WRITTEN REQUEST A: In the blog post below, condense the paragraph beginning "More specifically I am not speaking for" into a single shorter sentence that keeps its main facts.
WRITTEN REQUEST B: According to the blog post below, what event had the author recently attended in India?

Beauty isn't only glyph deep

by Michael S. Kaplan, published on 2010/07/06 07:01 -04:00, original URI: http://blogs.msdn.com/b/michkap/archive/2010/07/06/10031112.aspx

For the official record, this particular posted blog is my own opinions. I am speaking only for myself.

More specifically I am not speaking for Microsoft, Unicode, Adobe, Google, Quark, INFITT, Tamil Nadu, Malaysia, Singapore, Sri Lanka, or India. Though I suspect that over 50% of them might [at least privately] agree with me on over 50% of what I am about to say.

Adobe’s for all intents and purposes (and intensive purposes, a fair misuse of language under the circumstances!) ubiquitous contribution to the world that provides a document format that can be read anywhere and still look the same.

It is so ubiquitous that Apple (which as we know is gunning for Adobe's Flash these days) supports PDF just fine. I can see the ad campaign now:

I mean looking good is not a bad thing. Looking good both constantly and consistently can be a great thing -- think of Cher, for example!

For example, take some Tamil text. Having been in India at a huge Tamil conference recently and having a backpack of books I was given, I have a lot of Tamil text to choose from right now.

SUPPLIED MATERIAL:
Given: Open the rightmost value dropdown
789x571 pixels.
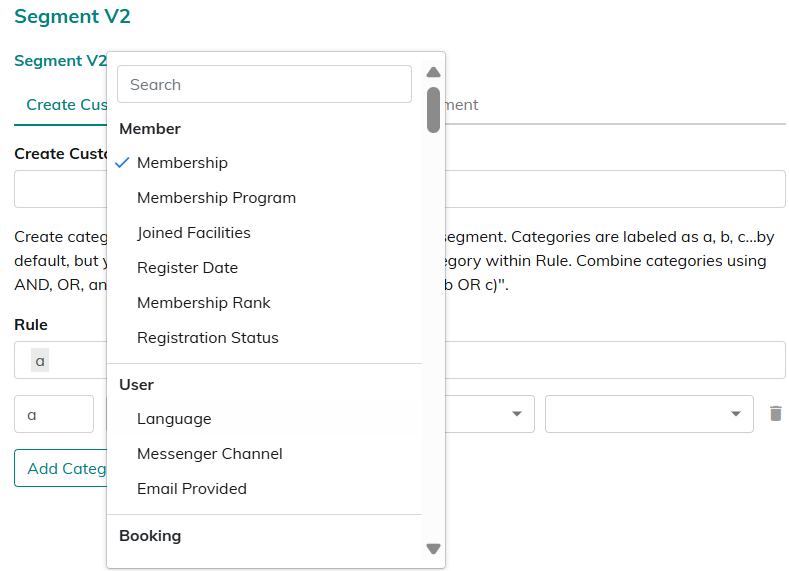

CORRECT RESULT A: The author does not speak for Microsoft, Unicode, Adobe, Google, Quark, INFITT, Tamil Nadu, Malaysia, Singapore, Sri Lanka, or India, though he suspects over half of them may privately agree with over half of what he is about to say.

CORRECT RESULT B: A huge Tamil conference.